• **OBJECTIVE**: Please rescale the lines starting at the one that contains "Viewport: 510px width, 746px height. Task: Select" and continuing through the end of the records. Multiply every click coordinate in the answers by 1.15, round to whole numbers with halves going up, keep the requests as they are, and leave out the pictures.

# # # # # # #

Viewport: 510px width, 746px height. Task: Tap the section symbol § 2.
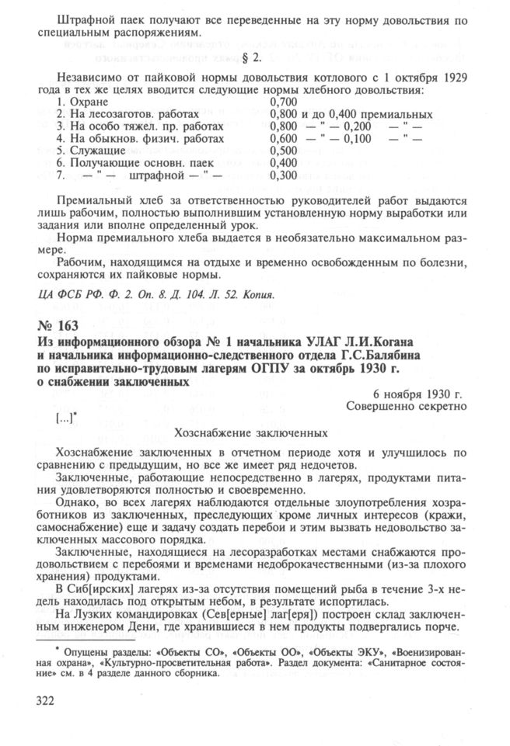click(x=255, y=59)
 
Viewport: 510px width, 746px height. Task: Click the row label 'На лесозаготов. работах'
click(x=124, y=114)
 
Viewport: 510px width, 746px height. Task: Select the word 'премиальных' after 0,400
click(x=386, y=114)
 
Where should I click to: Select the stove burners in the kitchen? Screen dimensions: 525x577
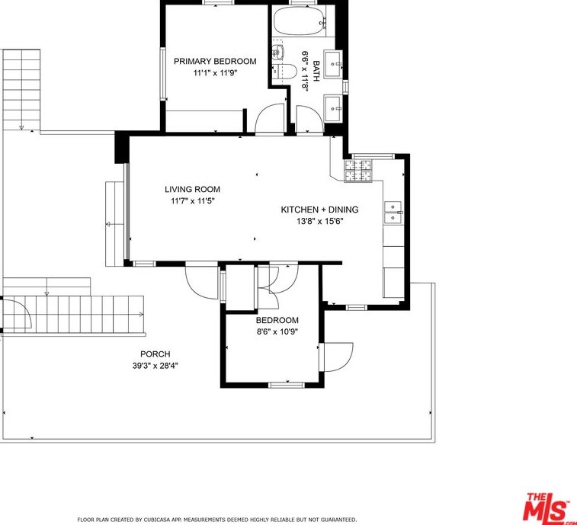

# # # # # # #

• **SOLUTION TO THE PROBLEM**:
Viewport: 510px width, 746px height. Task: Select the word 'премиальных' after 0,400
click(x=444, y=131)
 
Where should I click to: Select the stove burners in the kitchen? Screen dimensions: 525x577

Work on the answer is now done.